▶ _Stated exercise_: Arrange the material below as a two-column Markdown table headed Row and Line, numbering each nonblank line in order. Leave the pictures out.

▶ _Records shown_:
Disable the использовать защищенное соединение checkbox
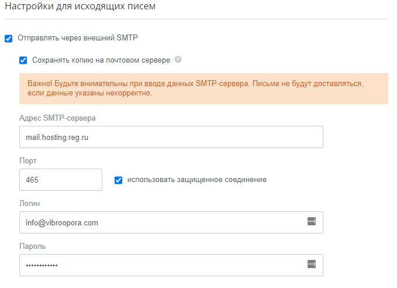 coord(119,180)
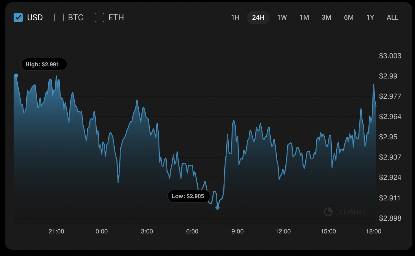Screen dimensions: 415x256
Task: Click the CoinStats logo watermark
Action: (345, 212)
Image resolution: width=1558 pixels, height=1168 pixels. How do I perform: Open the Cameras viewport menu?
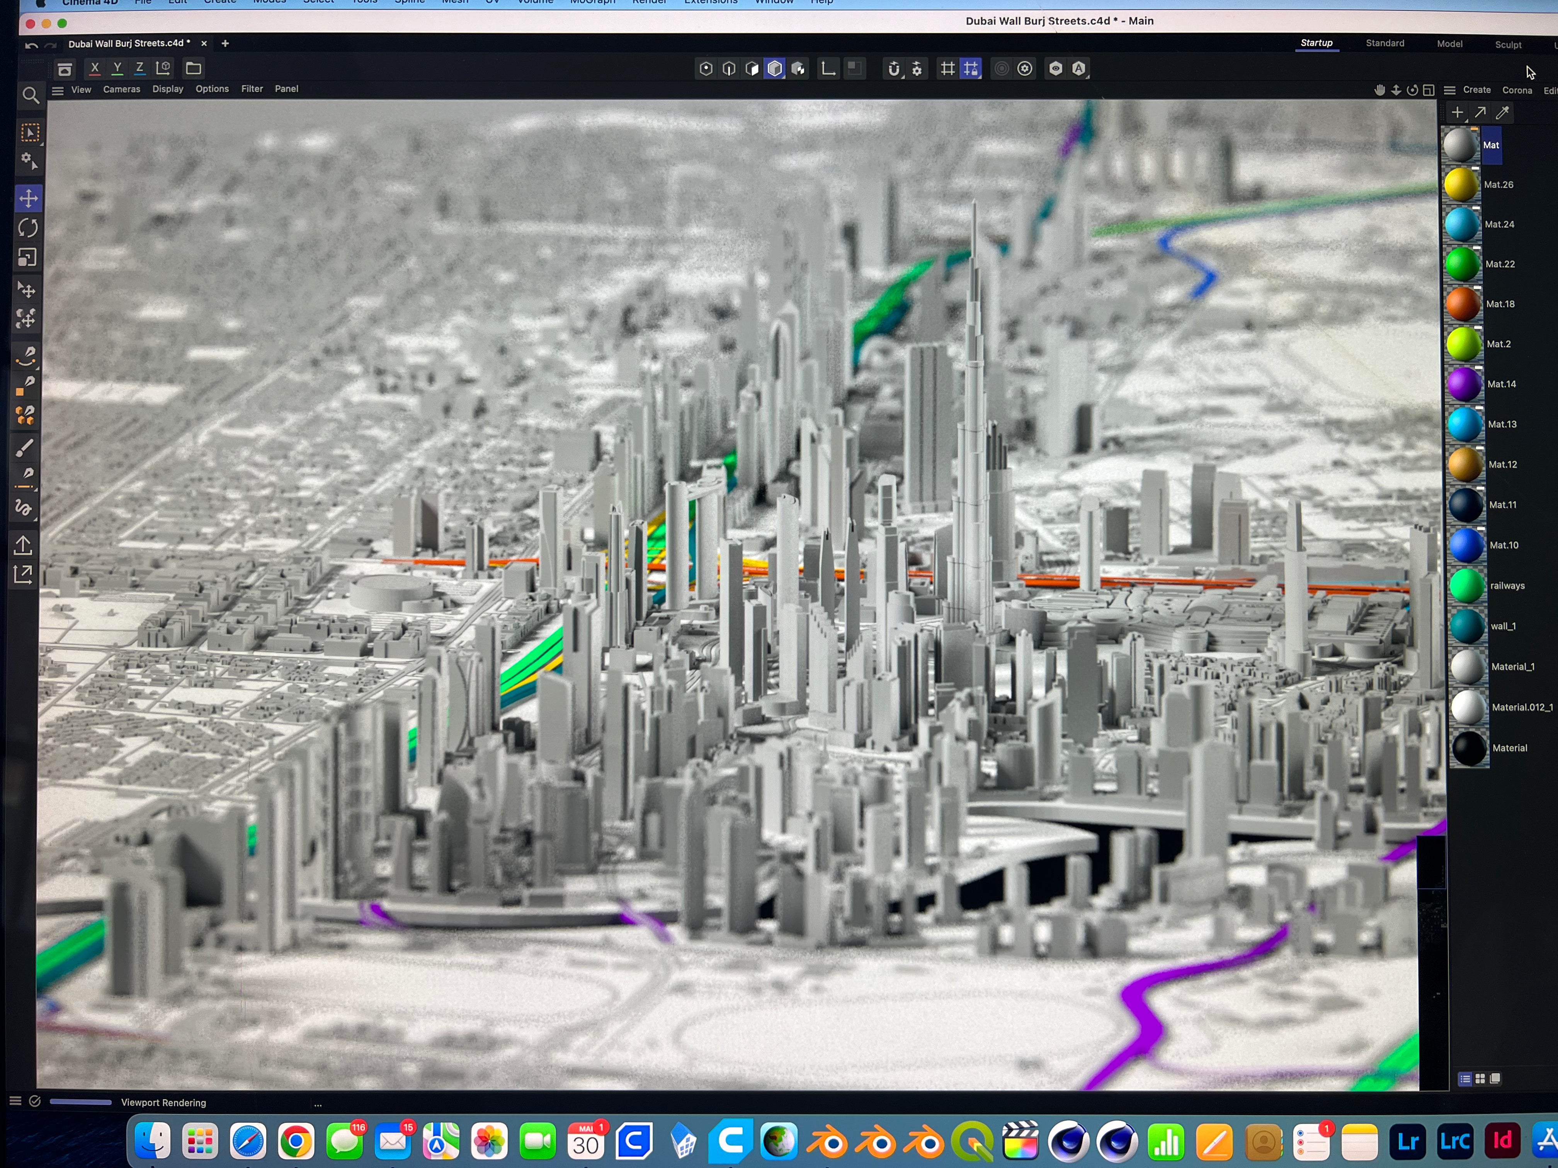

▶ _Solution for this exercise_:
| Row | Line |
|---|---|
| 1 | Disable the использовать защищенное соединение checkbox |
| 2 |  coord(119,180) |
| 3 | Screen dimensions: 415x256 |
| 4 | Task: Click the CoinStats logo watermark |
| 5 | Action: (345, 212) |
| 6 | Image resolution: width=1558 pixels, height=1168 pixels. How do I perform: Open the Cameras viewport menu? |